▶ [EXERCISE DESCRIPTION] Retype the lines below exactly, from the one that contains "Task: Place cursor" through the last, and leave every picture out.

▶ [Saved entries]
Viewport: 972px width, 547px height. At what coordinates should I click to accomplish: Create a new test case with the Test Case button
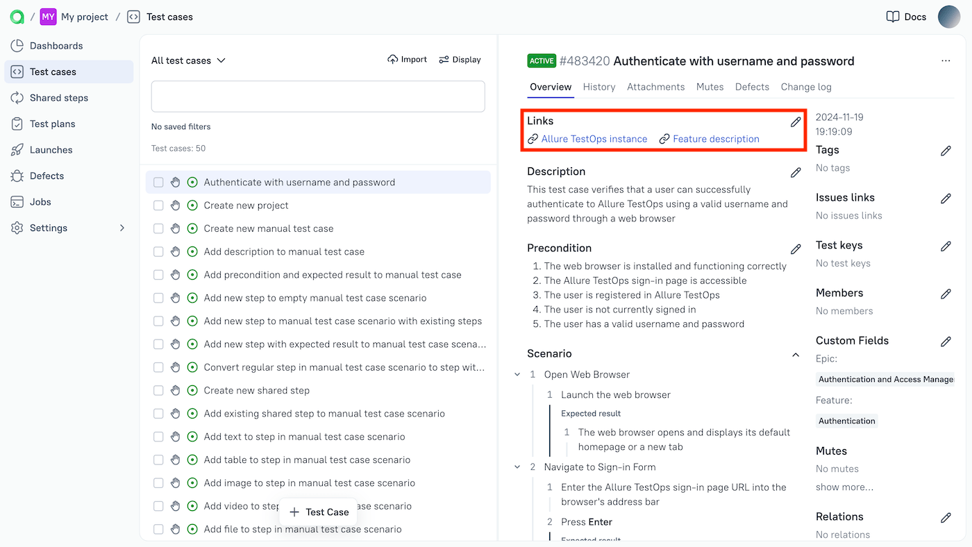tap(318, 512)
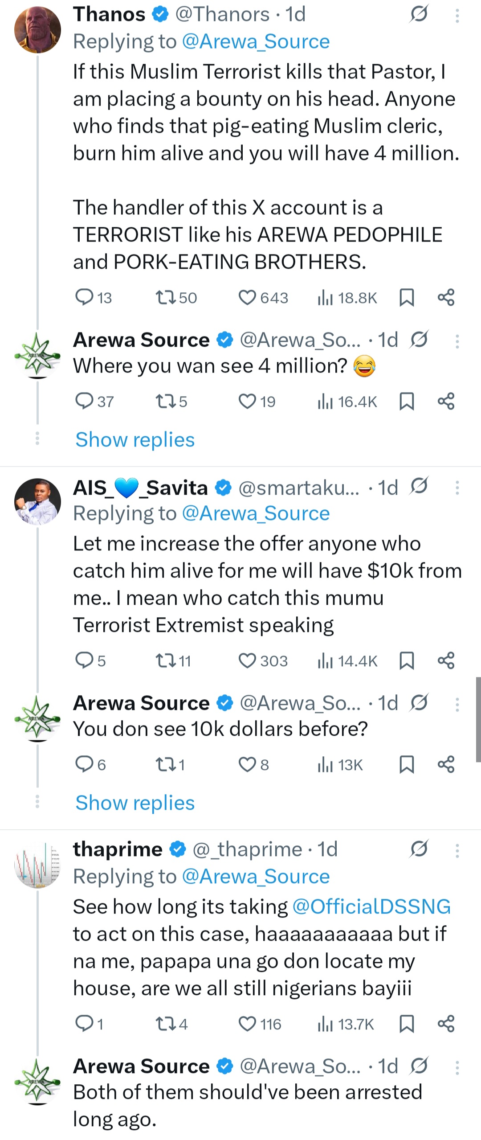Bookmark the 'Where you wan see 4 million?' reply
Viewport: 481px width, 1140px height.
(x=407, y=401)

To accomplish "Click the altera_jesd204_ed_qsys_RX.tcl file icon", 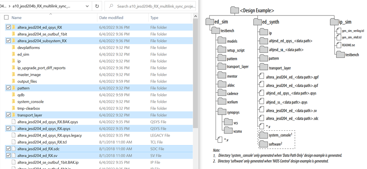I will 14,142.
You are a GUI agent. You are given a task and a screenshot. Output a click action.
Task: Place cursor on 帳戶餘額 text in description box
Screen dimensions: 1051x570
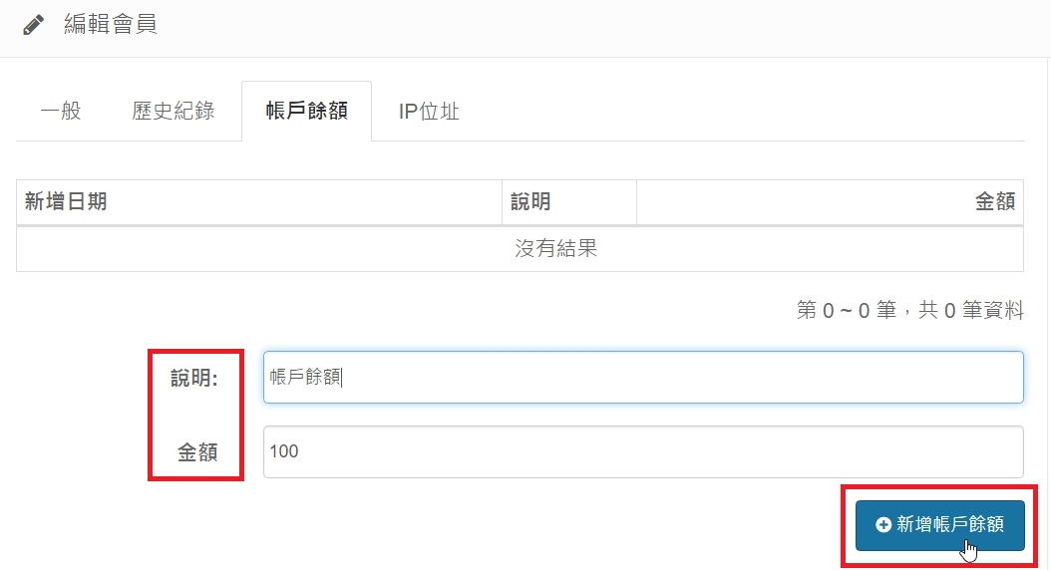[x=305, y=378]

▶ [ANSWER SECTION]
Task: Place cursor on 帳戶餘額 text in description box
Screen dimensions: 1051x570
[x=305, y=378]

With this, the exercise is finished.